With the dream of owning a house, what are his daily earnings like, especially amid the ongoing economic hardship in the country? He said: ‘There is money in the trade sometimes. For instance, recently, the daily money I went home with was just ₦500 because there were not many customers. But if there is work, on a good day, I go home with ₦3,000 or ₦4,000.

‘I don’t have a house, but I hope to build one. How? I can’t tell. I did crane operating, but I can’t do it again because of age. I can also do welding, but in welding, when you get to a particular age, you have to stop, else your eyes are gone.’

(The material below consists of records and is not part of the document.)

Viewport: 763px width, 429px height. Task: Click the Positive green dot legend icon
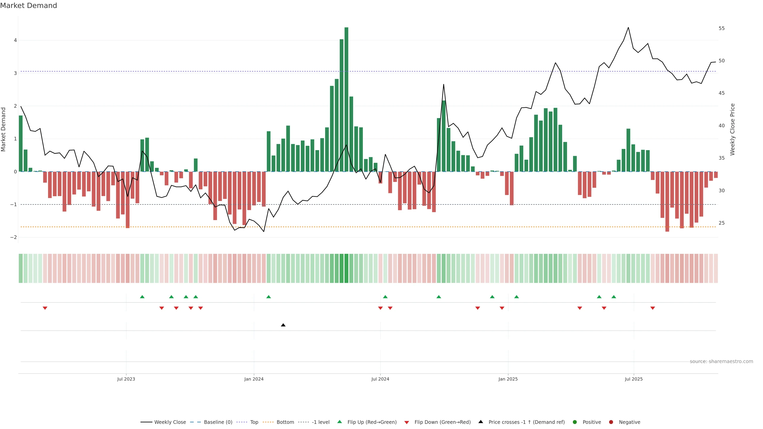tap(575, 422)
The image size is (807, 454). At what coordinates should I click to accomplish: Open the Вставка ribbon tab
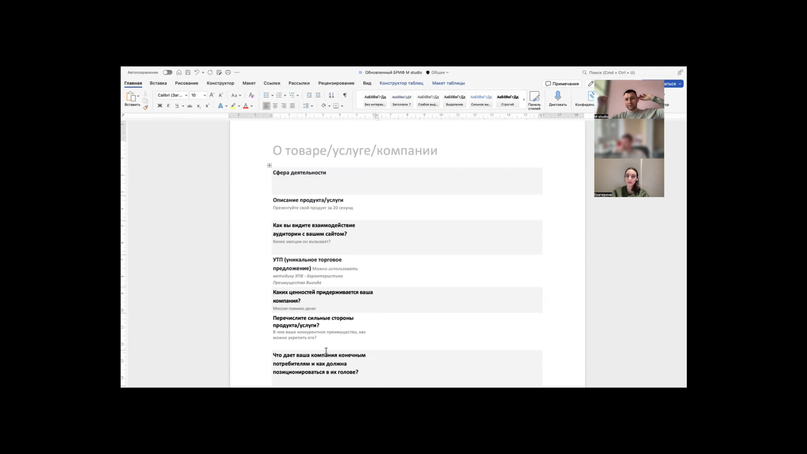[158, 83]
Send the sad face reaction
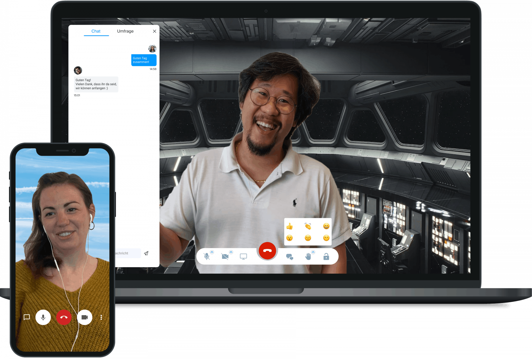532x359 pixels. tap(308, 238)
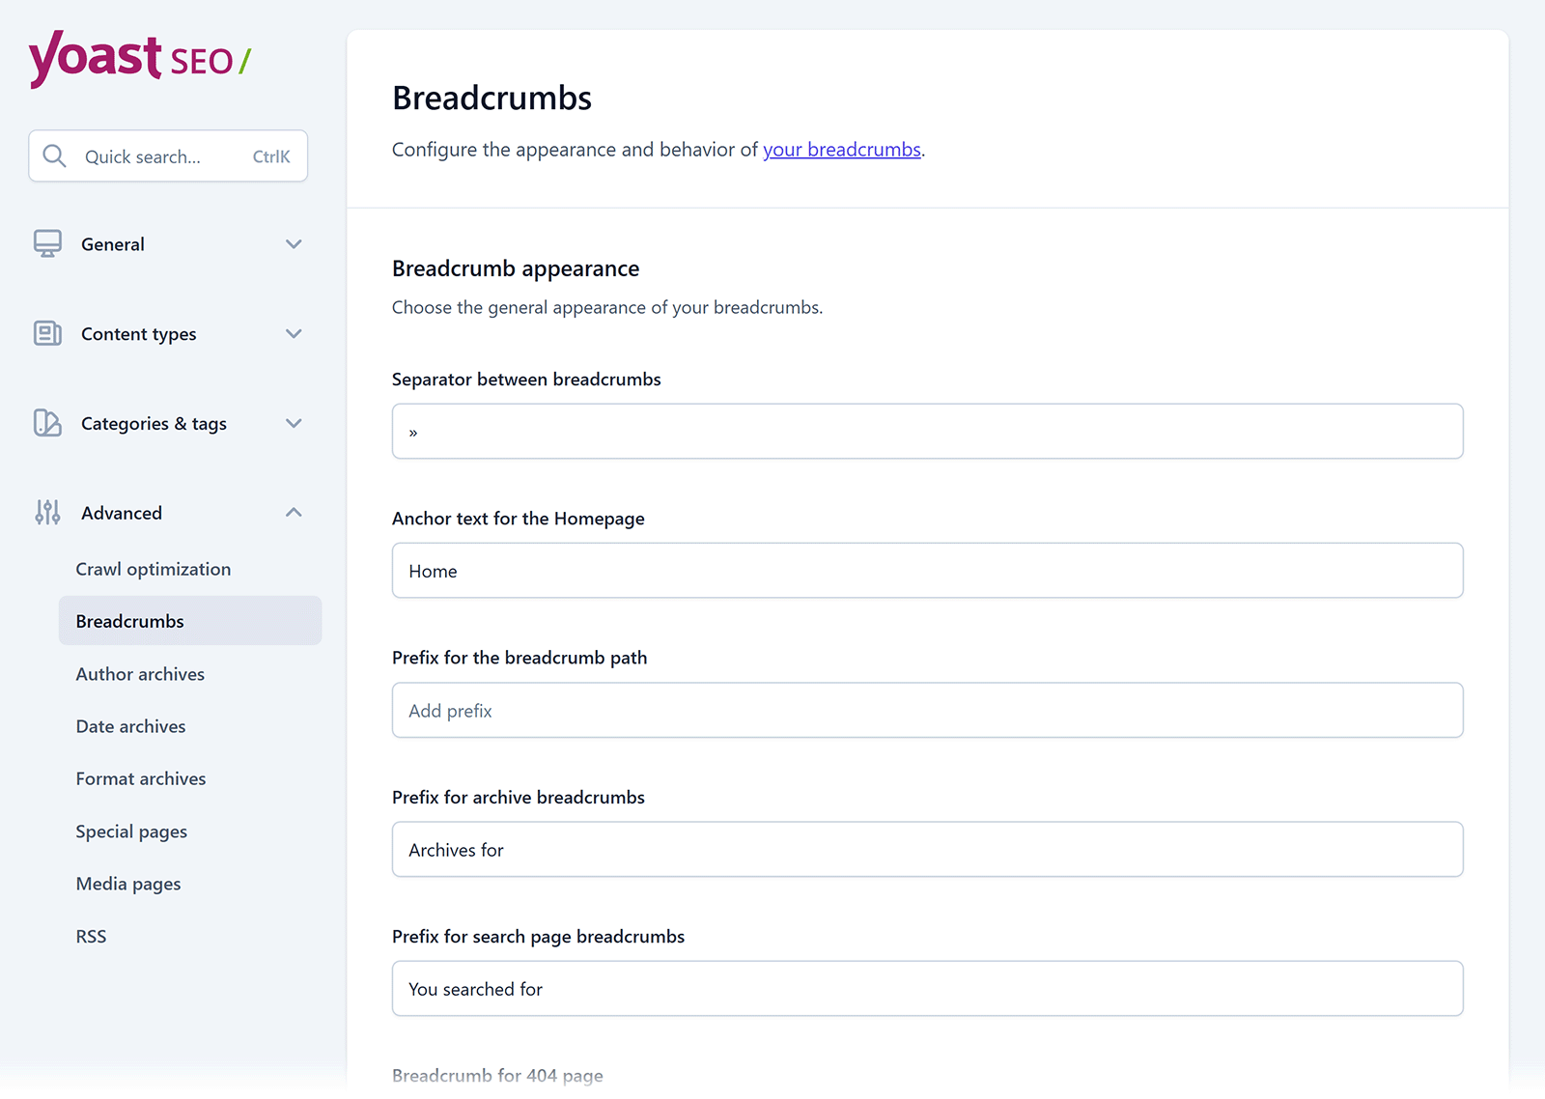Open Crawl optimization settings

click(x=154, y=569)
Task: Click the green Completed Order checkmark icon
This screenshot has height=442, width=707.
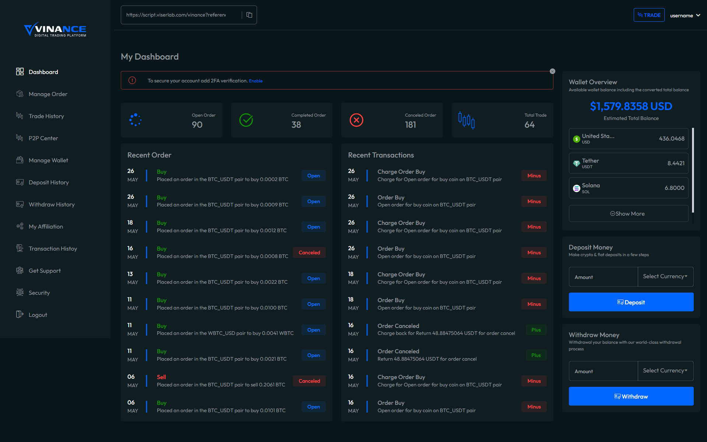Action: (x=246, y=120)
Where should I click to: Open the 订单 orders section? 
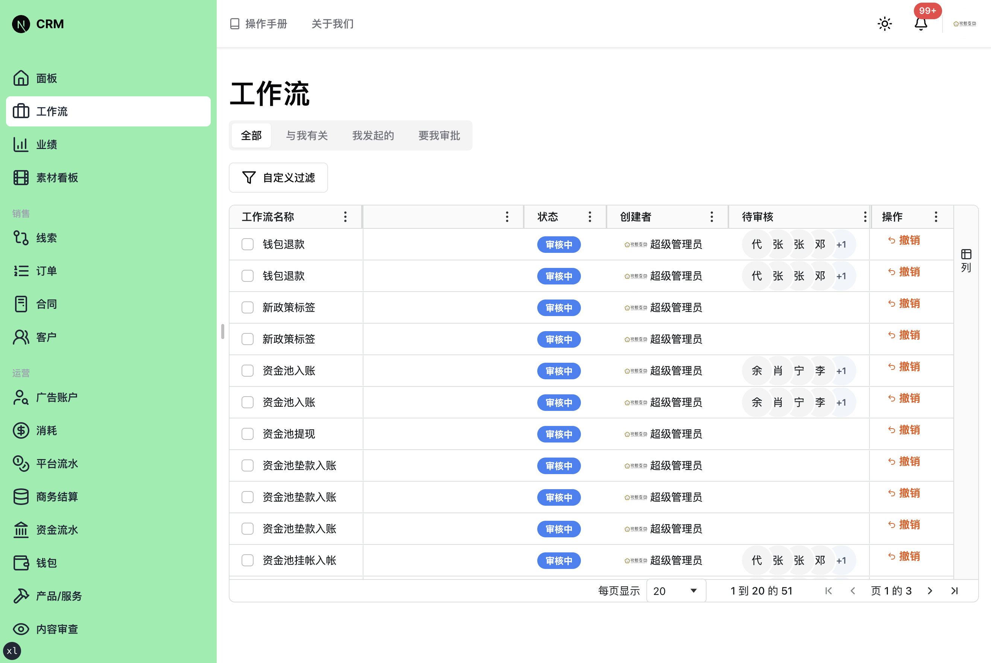(x=47, y=271)
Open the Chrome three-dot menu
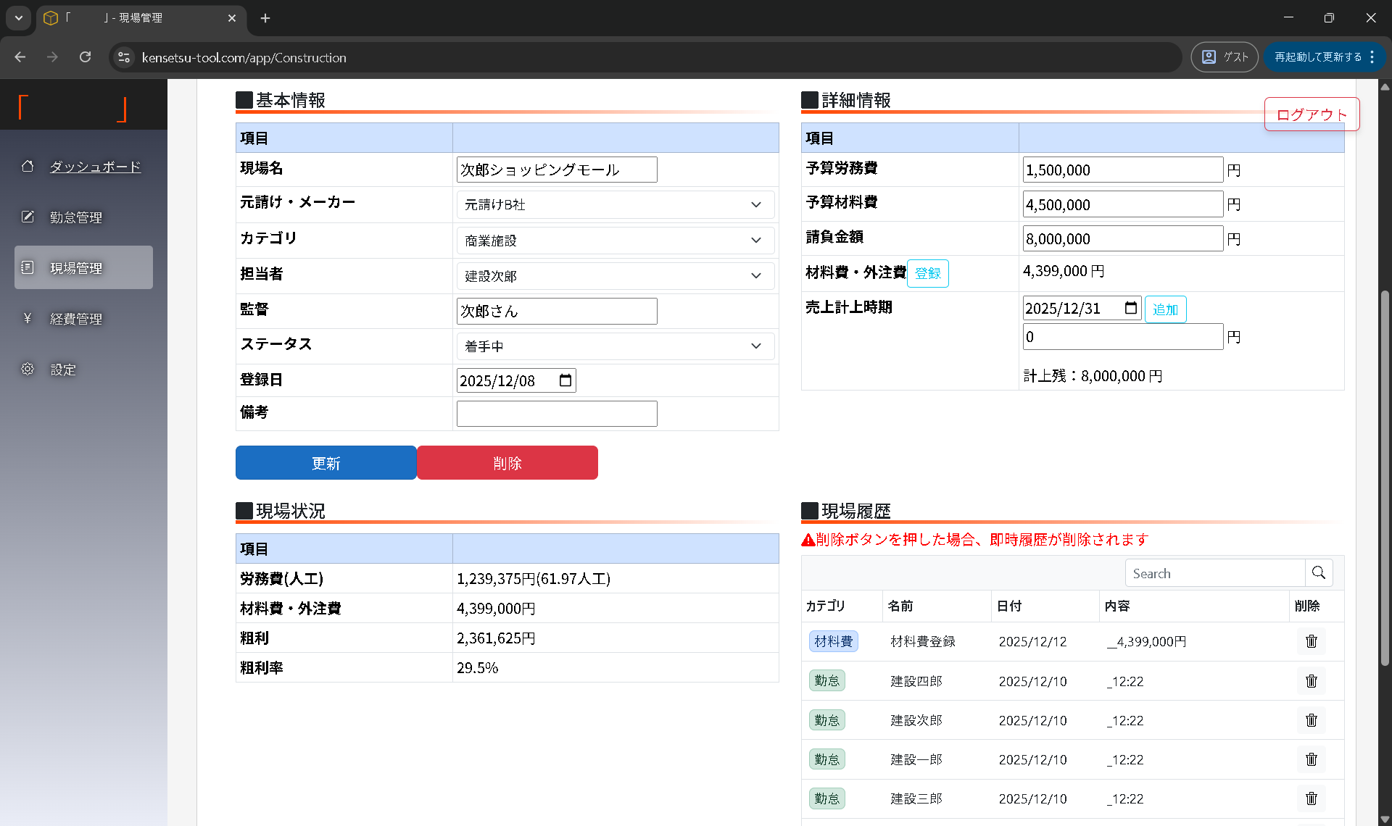 tap(1372, 57)
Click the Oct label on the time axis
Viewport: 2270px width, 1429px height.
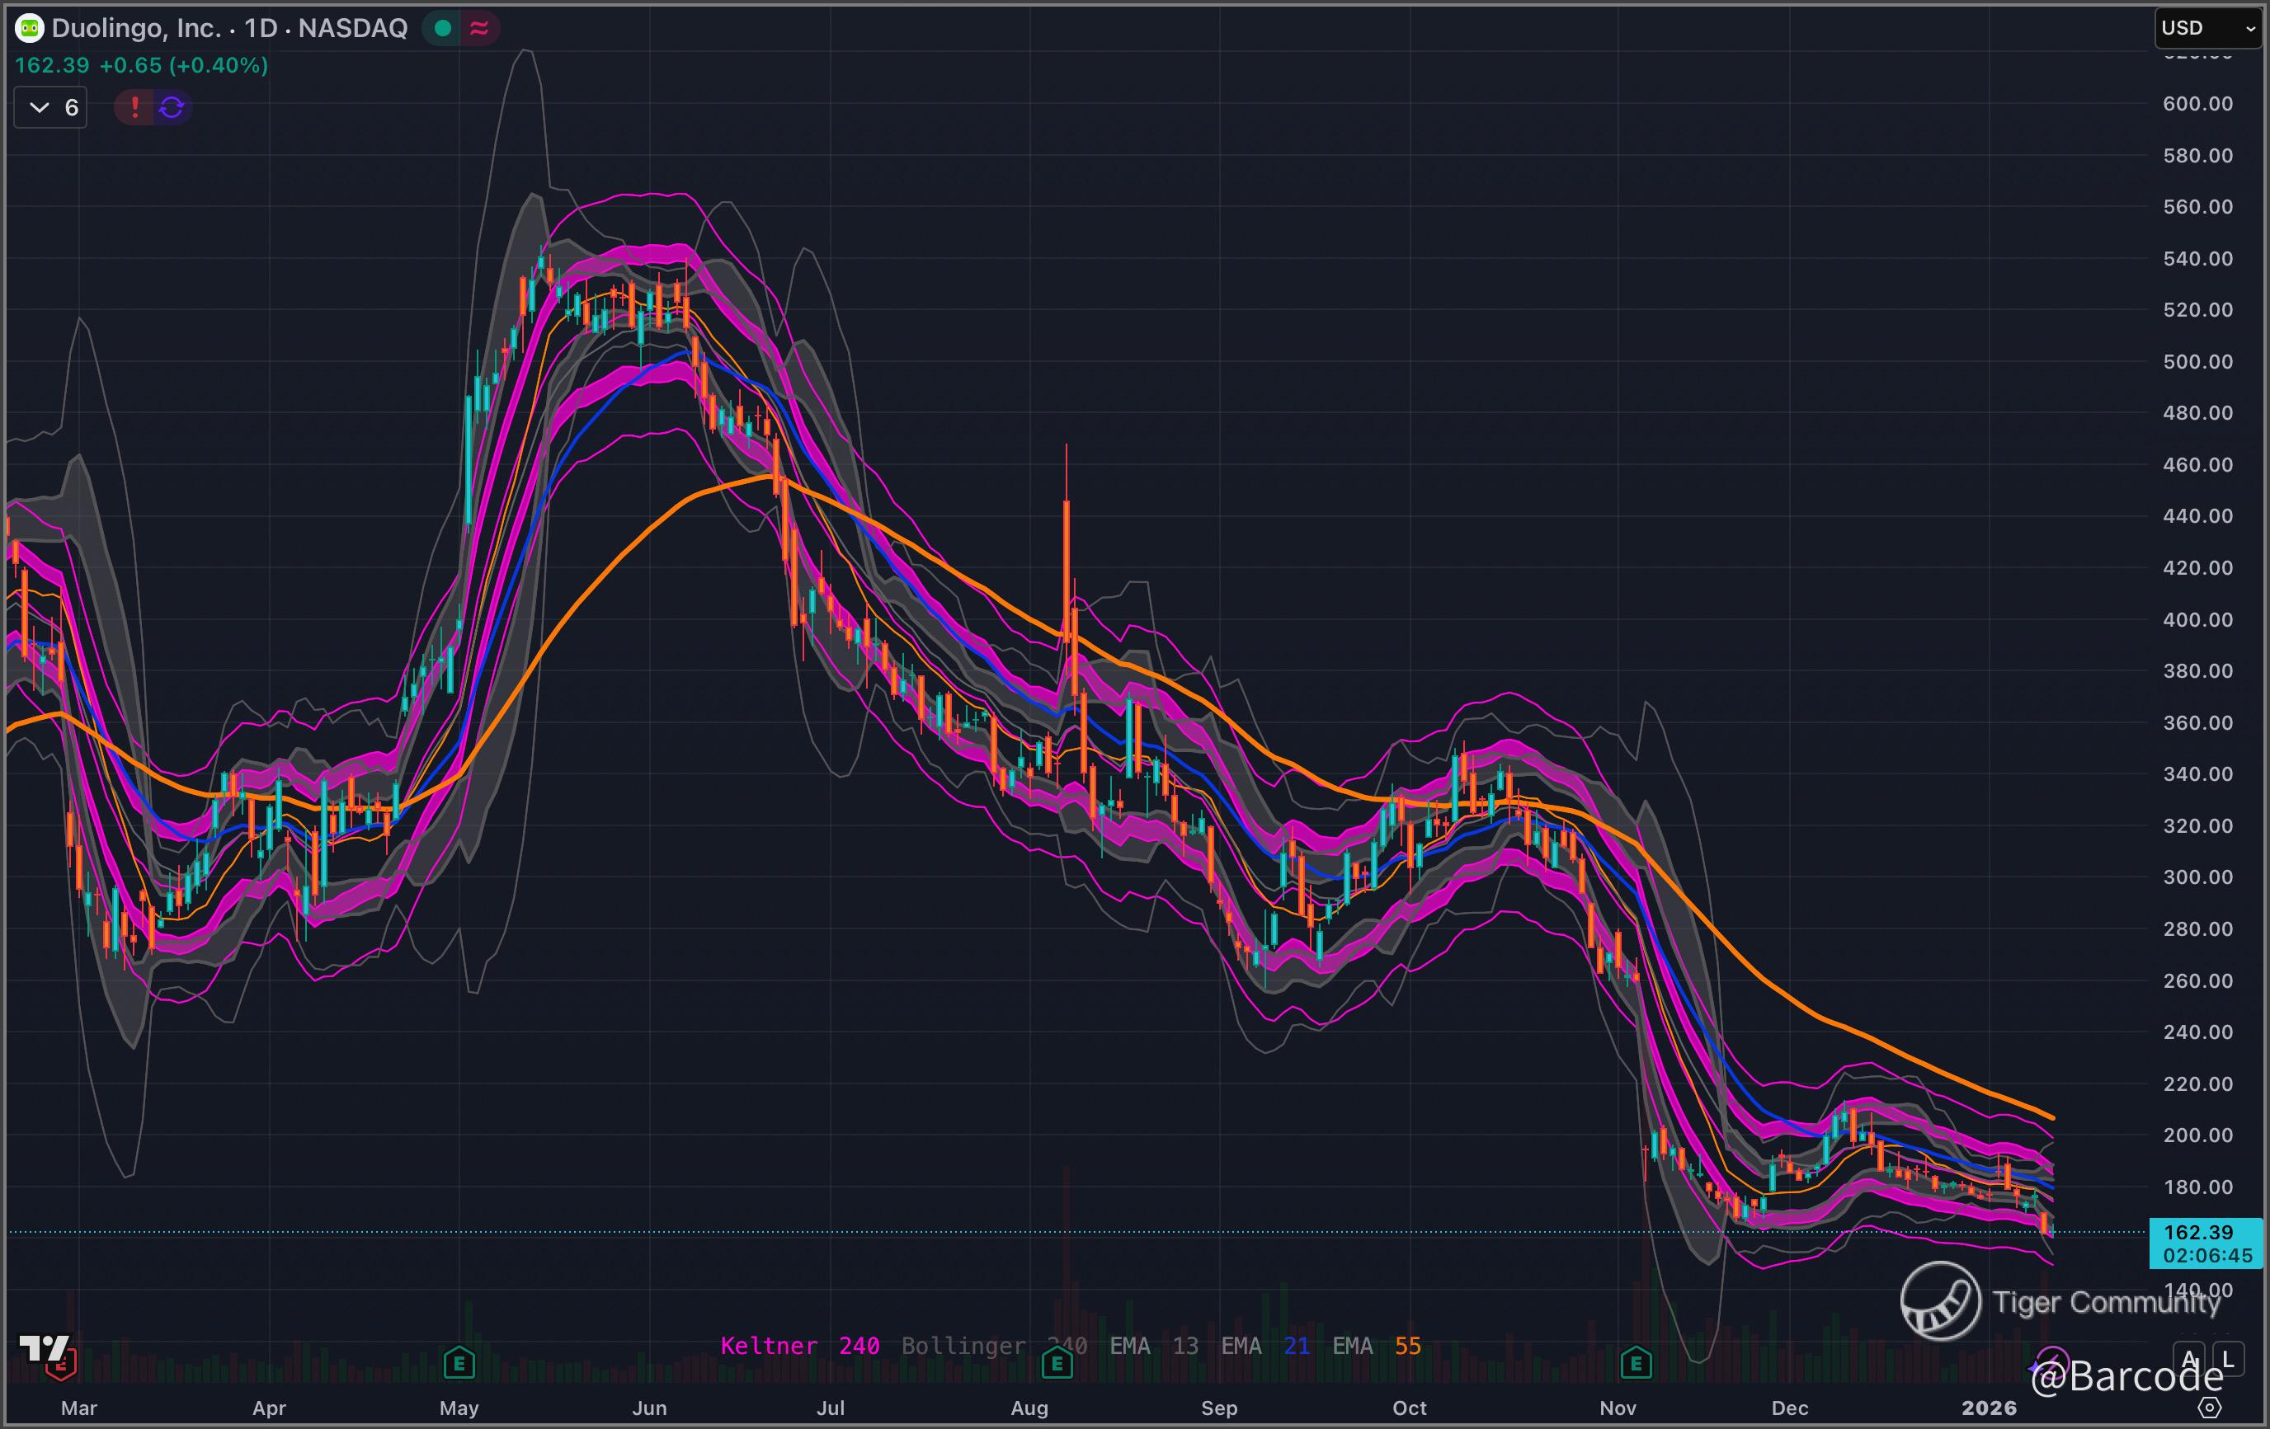(1409, 1407)
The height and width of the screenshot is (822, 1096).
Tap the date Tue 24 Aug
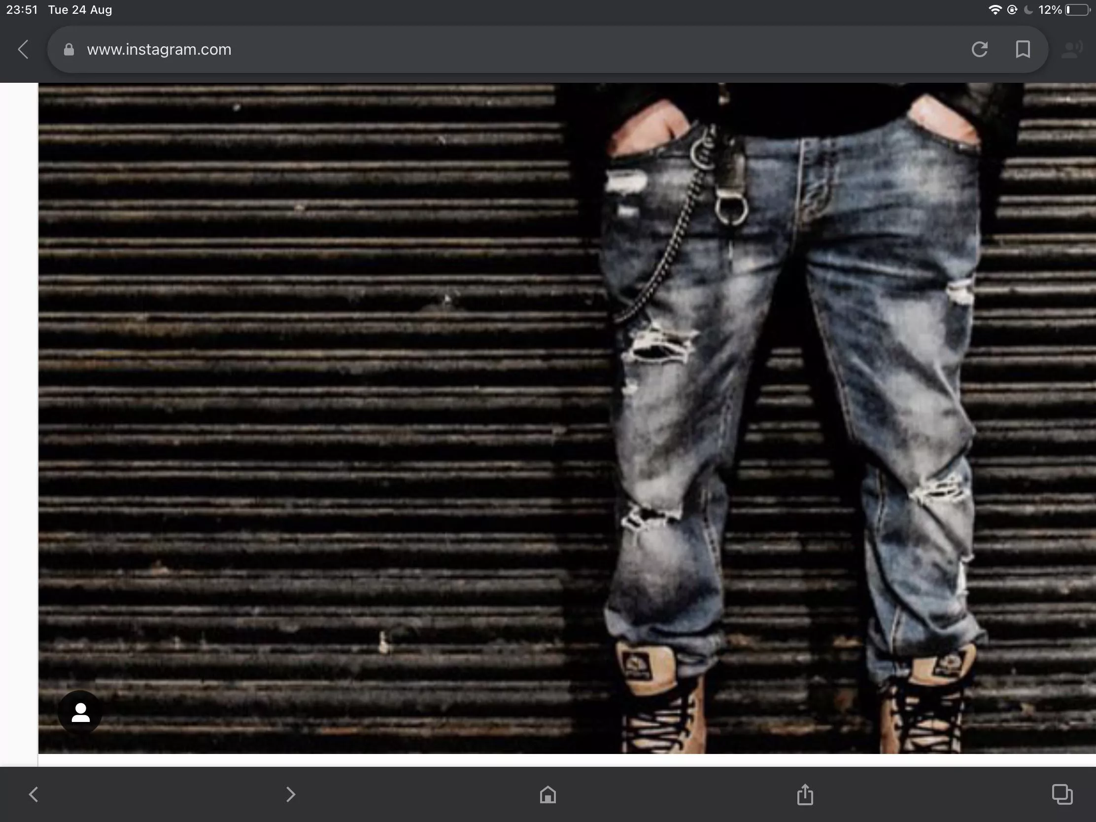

‘Amayo’s workshop, which is a “rented” open spot at a setback of an ancient house managed by a retired professor, is a bare ground which also serves as a footpath. The traders, who are indigent folks like Amayo, plying their menial trade on the government setback, cough up at least ₦10,000 per annum to the professor whose late parents actually owned the house. In a bid to eke out a living for his two boys and himself, Amayo endures clement and inclement weather yearly — in the sun and in the rain.

‘Because I don’t have a workshop with a roof to shield me from rain or sun, I always look for a shade to wait in the rain or scorching sun. If it is raining and there is a customer, one must enter the rain to do the job, because if you don’t, that means you are not ready to eat that day,’ he stated.

Speaking on his ugly moments in life, the 68-year-old said: ‘One of the few challenges I have passed through is sickness, and that was malaria and typhoid fever. It was so serious that I had to stay at home for months. I suffered hunger during those trying times, but I survived.

‘I would like some assistance in acquiring a shop where I can be selling tubes and tyres in addition to doing my vulcanising job,’ he pleaded.

Amayo, however, dropped a piece of advice to Nigerian youths: ‘My advice to young guys, especially in Warri, is to learn a trade so that they can be independent in their old age. If you can’t go to school, it is advisable to learn a craft. No matter how unfulfilled I may appear, I don’t beg before I can eat.’”

Amayo has gone to rest from the labour of this meaningless world. He was bedridden for some months. I couldn’t visit him on his sickbed, as I was unable to withstand another sight of a terminally ill patient just weeks after my wife passed in similar circumstances. Was he admitted to a hospital? I doubt it. Who footed the bill? I was told he lay critically in a native doctor’s harem till he eventually passed.

Amayo, the vulcaniser, is gone. His son, Efosa, is also in his company. His “office” at Ginuwa Junction is empty. Was I good to him? I think, twice or so, I bought him something to refresh. Once, I gave him some clothing. His shoe size was way larger than mine, so he couldn’t get any from me. He never got his dream of having a shop to sell tubes and tyres. He never fulfilled the dream of owning a house.

Life is ultimately about choices. His choices, from the moment of self-awareness, over time, probably defined how he ended. Would his second boy achieve his lawyer dream?

Amayo, if you can read this, as I behold where you once held sway from my vantage point — no more vehicles are waiting to have their tyres gauged. Mr Landlord is no longer after you. Mama Chinedu is not railing at you for some space.

Rest well, Amayo  Peter — the rock!

Ebenezer writes from Warri, Delta State.